In late years.

In late years, biochemical tools have played a major part in shaping our concepts of alcohol-related pathology and in guiding our efforts to obstruct and treat alcoholism and medical disorders associated with it. A typical illustration of the evolution that has taken place is provided through one organ primarily affected by dint of alcohol, namely the liver. The greatest in quantity severe form of alcohol-induced liver disease is cirrhosis, which is now the fourth greatest in number frequent cause of death among bodily forms 25 to 64 years of age who live in urban areas (New York City Department of Health 1986)

BIOCHEMICAL STUDIES

Alcohol-induced liver injury formerly was attributed exclusively to malnutrition associated with alcoholism. In the 1950 however, by dint of using biochemical research techniques, researchers established that alcohol also put forthed some direct effects on the liver (Lieber et al. 1959) Studies directioned over the subsequent three decades in human proffers and subhuman primates showed that the couple the initial liver lesion--the fatty liver (Lieber et al. 1965)--and the ultimate stage of cirrhosis (Lieber and DeCarli 1974) can be produc on alcohol in the absence of dietary deficiencies and calm in the presence of enriched diets (Lieber and Rubin 1968) This recognition of the inherent toxicity of alcohol shifted the emphasis of treatment from correcting nutritional deficiencies to controlling alcohol consumption.

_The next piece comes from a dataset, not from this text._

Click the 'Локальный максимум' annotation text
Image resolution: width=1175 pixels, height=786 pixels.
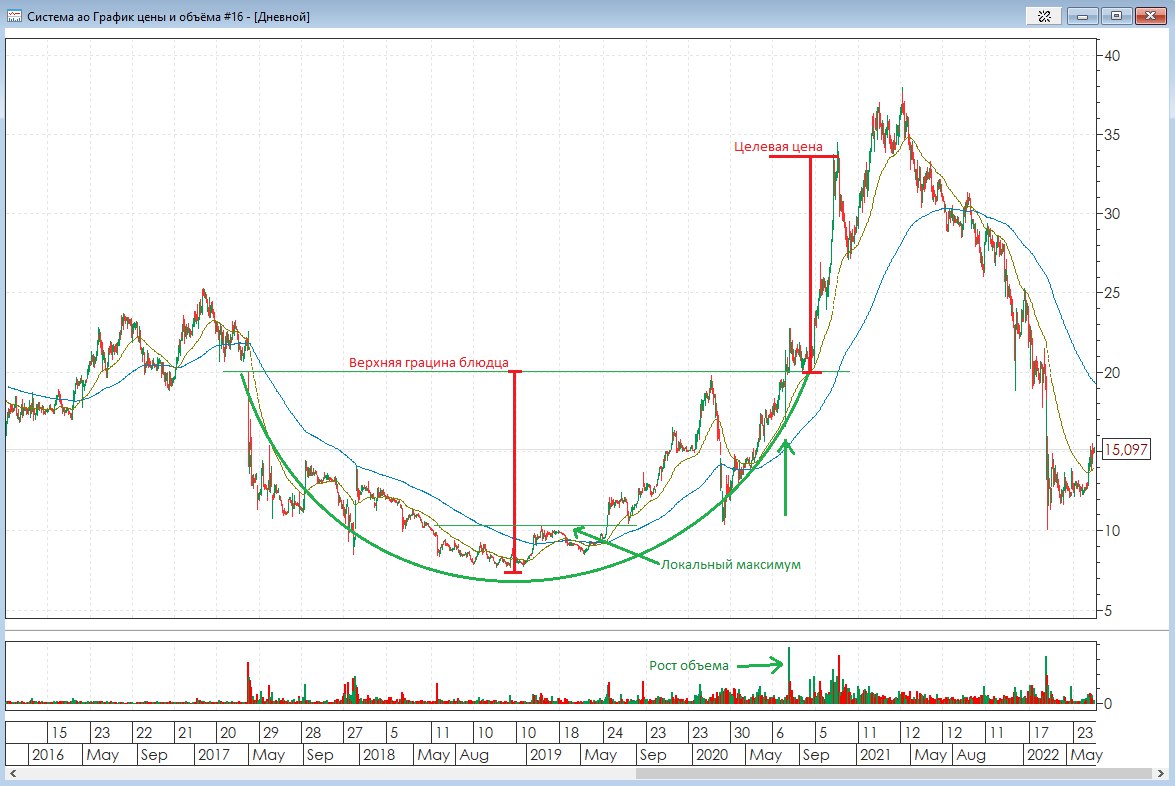[730, 565]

Biochemical techniques also became the essential tool for elucidating the disease mechanisms of many other medical disorders associated with alcoholism (Lieber 1982a, 1990a). by the and of this approach, impairments in carbohydrate, lipid (fat), and protein metabolism were linked to alterations produc when alcohol is oxidized at the liver enzyme alcohol dehydrogenase. More new advances were related to the discovery of the cytochrome P-450-dependent microsomal alcohol-oxidizing order (MEOS) (Lieber and DeCarli 1968) involved in the metabolism of alcohol and the progressive growth of tolerance. Normally functioning at a gentle level, MEOS is induced, or activated, on the presence of alcohol.

MEO involves a specific form of the enzyme cytochrome P-450 known as P450IIE1. This enzyme has a unique capacity for increasing the toxicity of chemicals taken into the visible form [i]or[/i] frame Consequently, its induction provided an explanation for the increased susceptibility of heavy drinkers to the damage caused from industrial solvents, anesthetics, chemical carcinogens, commonly used medications, and equable over-the-counter analgesics and vitamins (Lieber 1990b)

The induction of this pathway also may be derived in energy wastage and leads to increased formation of acetaldehyde, the breakdown consequence of alcohol. Acetaldehyde, in bend causes injury through a variety of mechanisms (Liebr 1988): formation of combination consequences with proteins, enzyme inactivation, decreased DNA repair, and serious alterations of cellular ingredients Acetaldehyde also has been establish to play a key character in the production of scar tissue, common of the basic pathologic features of alcoholic cirrhosis (Savolainen et al. 1984; Moshage et al. 1990) Furthermore, acetaldehyde has been incriminated in processe leading to, or favoring, alcohol support and, possibly, some of the manifestations of the fetal alcohol syndrome (Karl et al. 1988)

METABOLIC AND GENETIC

STUDIES

Since it is now clear that many pathologic complications of alcoholism, and perhaps alcoholism itself, are linked to the metabolism of alcohol, elucidation of the metabolic pathways and their genetic determinants has become crucial to understanding and managing alcoholism and its complications. Inherited abnormalities of metabolism have been invoked to explain one of the variability in susceptibility to put drugs into toxicity. For instance, the antihypertensive mix with drugs debrisoquine sulfate and a score of related commonly prescribed amalgamates have toxic effects in certain bodily substances who harbor a mutant gene that arises in a deficiency of the appropriate form of cytochrome P-450 (Gonzalez et al. 1988) If a similar mechanism exists involving the gene for P450IIE1, this might explain the unusual susceptibility to alcohol of a subset of the population.

Clear-cut genetic differences have been demonstrated already for the alcohol dehydrogenase (ADH) pathway and for the disposition of acetaldehyde. A corresponding genetically determined enzyme deficiency eventuates in intolerance to alcohol (Goedde et al. 1985) and may thereby "protect" against the growth of cirrhosis. The comprehensive review in this issue of Alcohol Health & Research World by dint of Crabb (see pp. 197-203) of techniques of molecular cloning and other advances in this field vividly illustrates the technological progres achieved and the fact that a resolution of the manner in which the carcass handles alcohol and how this is genetically determined is now within our grasp. Elucidation of in what way different individuals may vary in that esteem will enhance our understanding of the medical complications of alcoholism and perhaps of the propensity to unravel alcoholism itself.